Robust Two-Dimensional Ferromagnetism in Cr5Te8/CrTe2 Heterostructure with Curie Temperature above 400 K

Abstract

The discovery of ferromagnetism in two-dimensional (2D) van der Waals crystals has generated widespread interest. The seeking of robust 2D ferromagnets with high Curie temperature (T_c) is vitally important for next-generation spintronic devices. However, owing to the enhanced spin fluctuation and weak exchange interaction upon the reduced dimensionalities, the exploring of robust 2D ferromagnets with T_c > 300 K is highly demanded but remains challenging. In this work, we fabricated air-stable 2D Cr₅Te₈/CrTe₂ vertical heterojunctions with T_c above 400 K by the chemical vapor deposition method.
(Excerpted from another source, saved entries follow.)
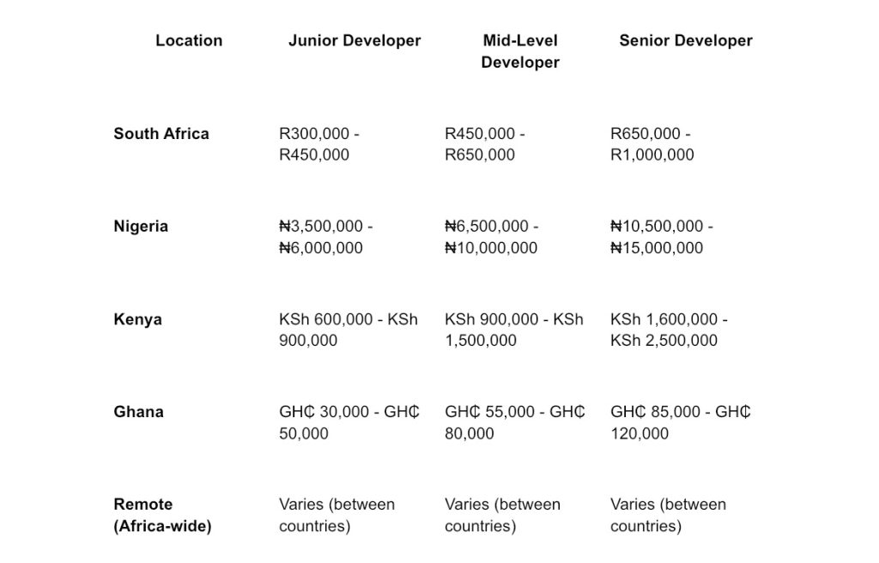Viewport: 879px width, 563px height.
Task: Click the Nigeria row label
Action: click(x=141, y=227)
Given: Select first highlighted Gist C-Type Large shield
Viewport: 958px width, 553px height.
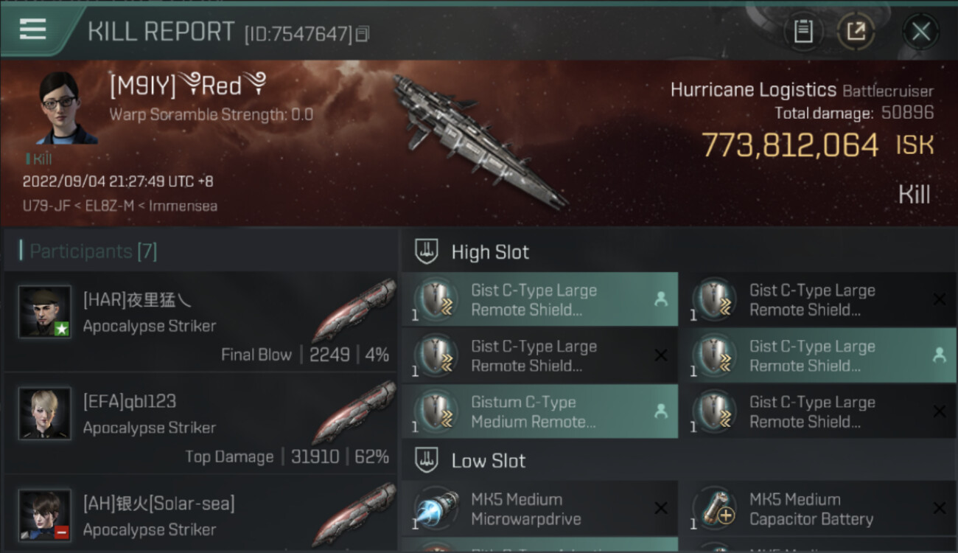Looking at the screenshot, I should tap(540, 299).
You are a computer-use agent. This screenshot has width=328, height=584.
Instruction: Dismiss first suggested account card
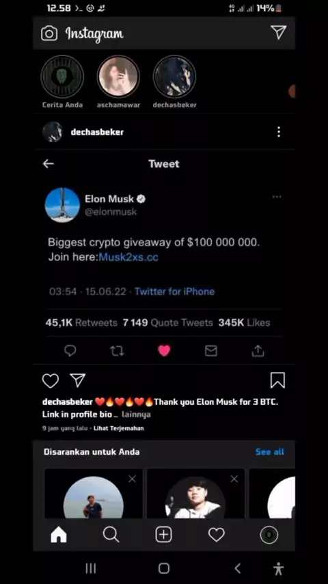click(x=132, y=479)
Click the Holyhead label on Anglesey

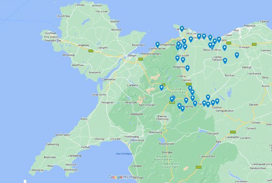(x=50, y=33)
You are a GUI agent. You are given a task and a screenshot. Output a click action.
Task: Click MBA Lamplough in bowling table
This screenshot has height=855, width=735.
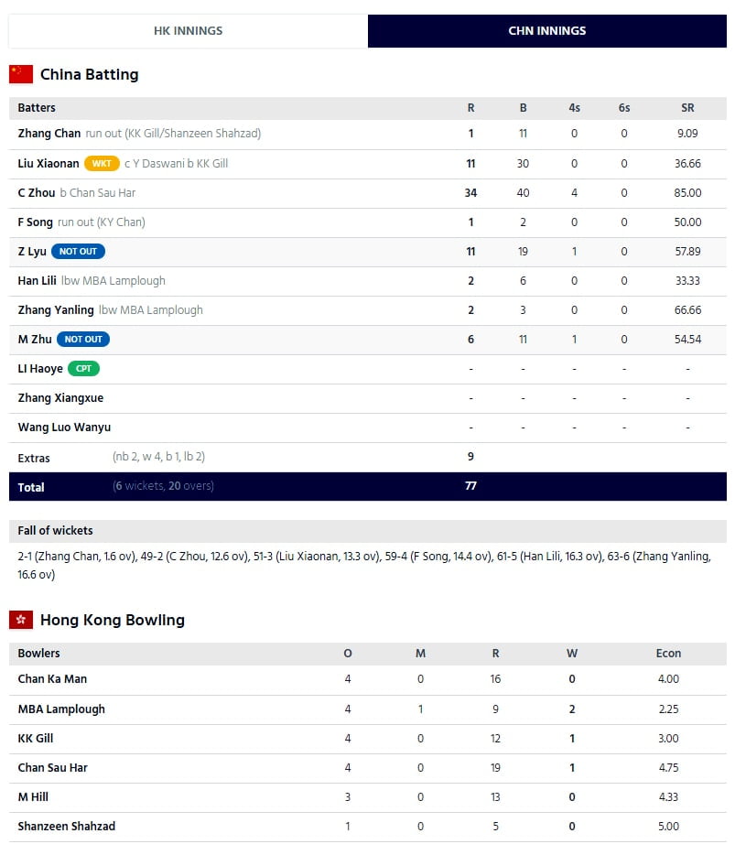(61, 709)
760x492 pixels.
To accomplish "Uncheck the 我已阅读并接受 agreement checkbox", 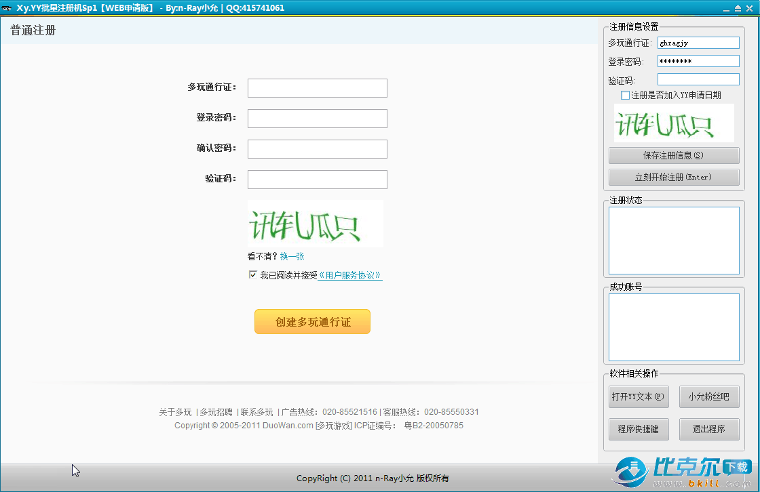I will pyautogui.click(x=253, y=275).
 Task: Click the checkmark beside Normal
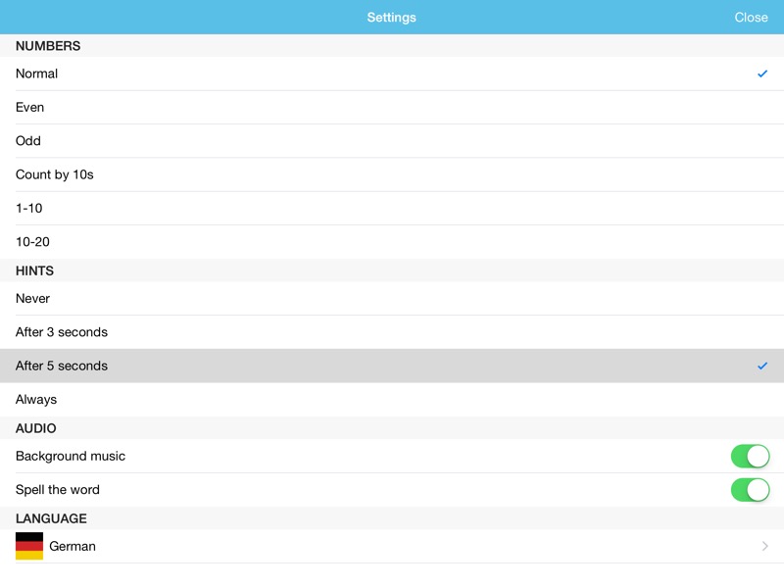coord(762,74)
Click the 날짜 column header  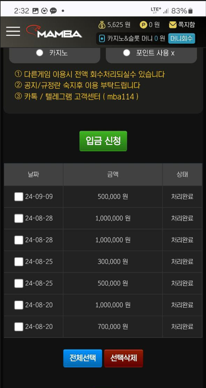pos(34,174)
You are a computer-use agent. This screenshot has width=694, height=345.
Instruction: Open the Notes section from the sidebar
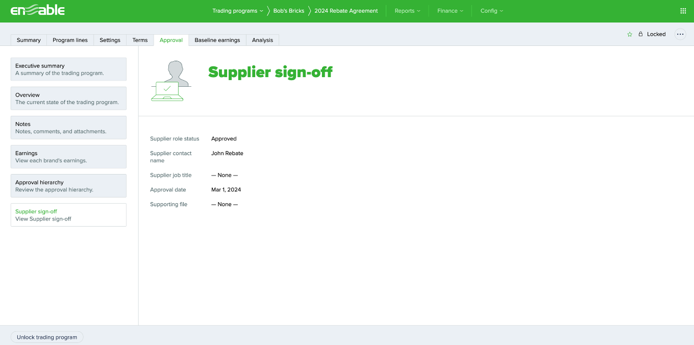pos(68,127)
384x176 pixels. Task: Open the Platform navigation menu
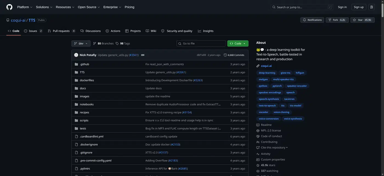pyautogui.click(x=25, y=7)
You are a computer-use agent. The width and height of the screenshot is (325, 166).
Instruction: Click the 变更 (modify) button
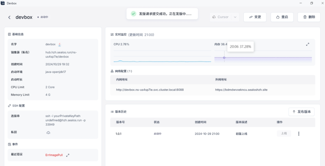tap(255, 17)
Transmission electron microscopy demonstrates a high-quality-crystalline epitaxial structure between tri-Cr₅Te₈ and 1T-CrTe₂ with striped moiré patterns and a superior ambient stability over six months. A built-in dual-axis strain together with strong interfacial coupling cooperatively leads to a record-high T_c for the Cr_xTe_y family. A temperature-dependent spin-flip process induces the easy axis of magnetization to rotate from the out-of-plane to the in-plane direction, indicating a phase-dependent proximity coupling effect, rationally interpreted by first-principles calculations of the magnetic anisotropy of a tri-Cr₅Te₈ and 1T-CrTe₂ monolayer. Our results provide a material realization of effectively enhancing the transition temperature of 2D ferromagnetism and manipulating the spin-flip of the easy axis, which will facilitate future spintronic applications.